MJ: It’s funny, because I know that reviewers have latched on to this as an immigrant story—-which it is, of course—-but in my mind, it’s mostly a people–dealing–with–loss story. That was at the heart of this for me: how to move forward in a world that keeps erasing itself behind you, how to find your footing in a slippery future when you haven’t made peace with your past. It’s also about relationships in families, those very specific dynamics that happen between people you can never get away from. And the reaction from readers has been surprisingly gratifying in this respect—-the number of nonimmigrants who have reached out to say, “You told the story of my family,” has been stunning.
JR: The novel, of course, is very much about sleep, and tries to get at the complex dynamic between our sleeping and waking lives. One character sleepwalks and, in doing so, finds the courage to do all he can’t in his waking life. Another, similarly, falls asleep when tensions rise. How did you become interested in sleep? How does sleep function in the novel?
MJ: Sleep is a human universal, something we all have to do to function no matter where we are located or what else is going on in our lives. In its best moments, it’s restorative, regenerative, and in its worst, it becomes a subconscious reckoning. All of the Eapens on either side of the globe spend their days contorting around their realities—-whether that’s being stuck in a life they can’t stand or a country that won’t see them—so it made sense to me that at night, when their guards are down, sleep would wreak havoc on their lives.
JR: This is also very much a novel about the complex emotional web between parent and child. You became a parent while working on the novel. Did this affect your depictions of the parents and children in the novel?
MJ: Both my father’s death and my son’s subsequent birth had enormous ramifications on my perspective while writing the novel. It’s a little simplistic to say one devastated me and the other rebuilt me; the truth would be closer to saying that both of them were deeply untethering and also very bracing.
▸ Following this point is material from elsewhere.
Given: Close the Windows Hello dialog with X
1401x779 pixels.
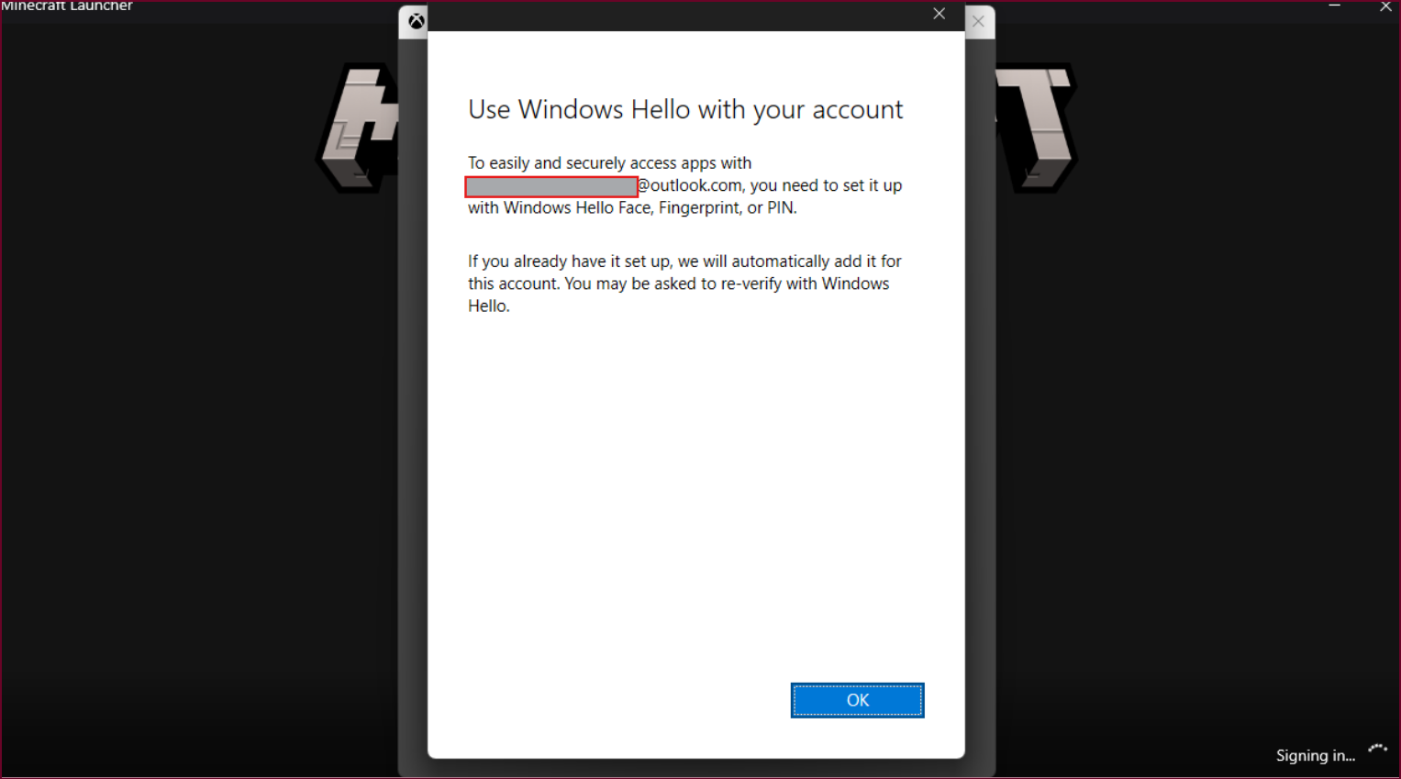Looking at the screenshot, I should pyautogui.click(x=939, y=14).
They put me in my current bones. So, yes, it very much affected the novel, adding new layers of perspective, disappointment, fury, and forgiveness. You know, life.
Questions and Topics for Discussion
1. The book starts in India, but doesn’t go back. Why do you think the author chose to open the book there?
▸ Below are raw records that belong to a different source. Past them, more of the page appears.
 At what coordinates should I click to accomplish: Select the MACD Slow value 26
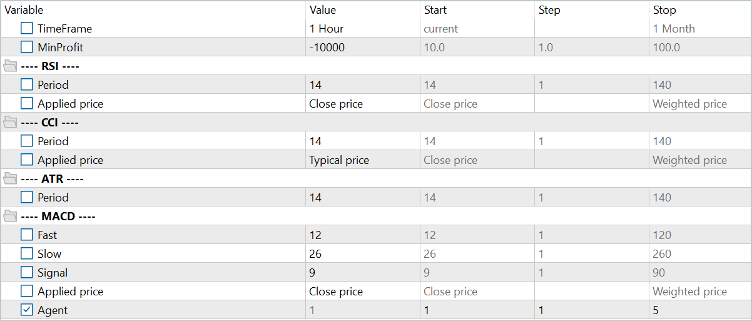(x=363, y=253)
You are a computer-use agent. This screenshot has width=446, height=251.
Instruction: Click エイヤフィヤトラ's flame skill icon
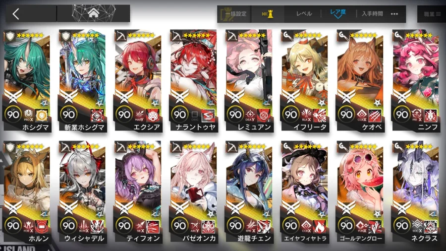[320, 227]
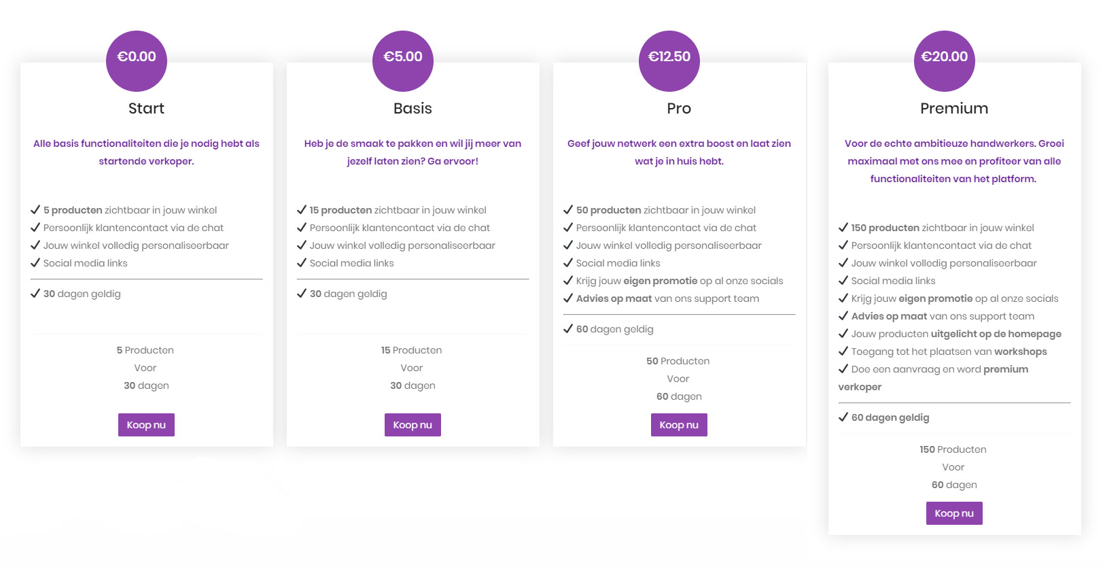
Task: Click checkmark beside '5 producten zichtbaar'
Action: tap(35, 210)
2. Why do you think Amina was unhinged by taking the picture of Bobby McCloud? Do you believe her own explanation?
3. What do you think compelled Amina to photograph the worst moments at the wedding?
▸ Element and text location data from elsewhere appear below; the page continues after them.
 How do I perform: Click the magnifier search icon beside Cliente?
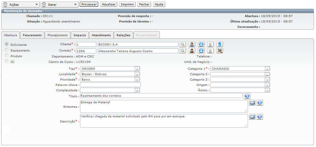pos(182,44)
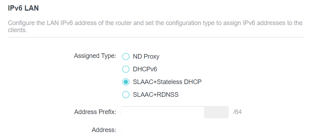Enable the SLAAC+RDNSS radio option circle

point(126,95)
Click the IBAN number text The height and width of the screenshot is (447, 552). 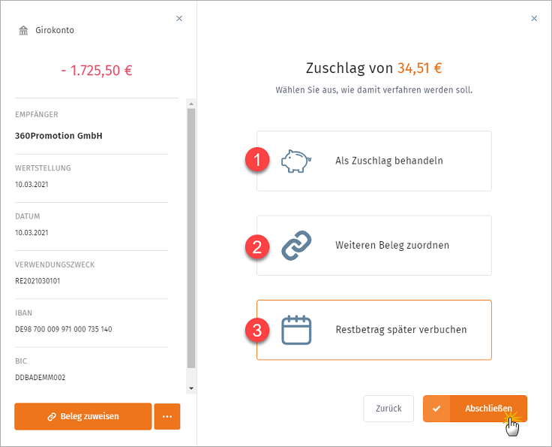click(x=63, y=329)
4. Sanji is presented as different from the rest of the adults in the -Albuquerque “family.” What might make her different, and why?
5. Kamala is a very polarizing character in the book. Were you drawn to or repelled by her? How do you think the author feels about her?
6. Kamala and Amina seem at odds most of the time, but what traits do they have in common?
7. Amina uses the camera to express herself. Kamala uses her cooking. Is there anything that you use (cooking, art, music, work) to connect to your world and the people in your life?
8. Akhil is angry with America in a way that Amina isn’t. What is the source of his anger?
9. If Akhil had lived longer, who else do you think he would have painted on his ceiling? Why?
10. Do you think Sunil was really sleepwalking when he set fire to the house? Why or why not?
11. All of the Eapens go through tremendous changes, though Amina’s are more subtle than most. What is the biggest change in Amina’s personality?
12. If Jamie and Amina hadn’t shared their pasts, do you think she would have been able to trust him?
13. When Thomas sees Akhil, he believes it’s a genuine visit, not a side effect of his tumor. When Amina sees Akhil, she thinks it’s a symptom of her depression. Which explanations are you more inclined to believe?
14. What invention do you imagine Thomas was last working on?
15. Why do you think the author titled her novel The Sleepwalker’s Guide to Dancing?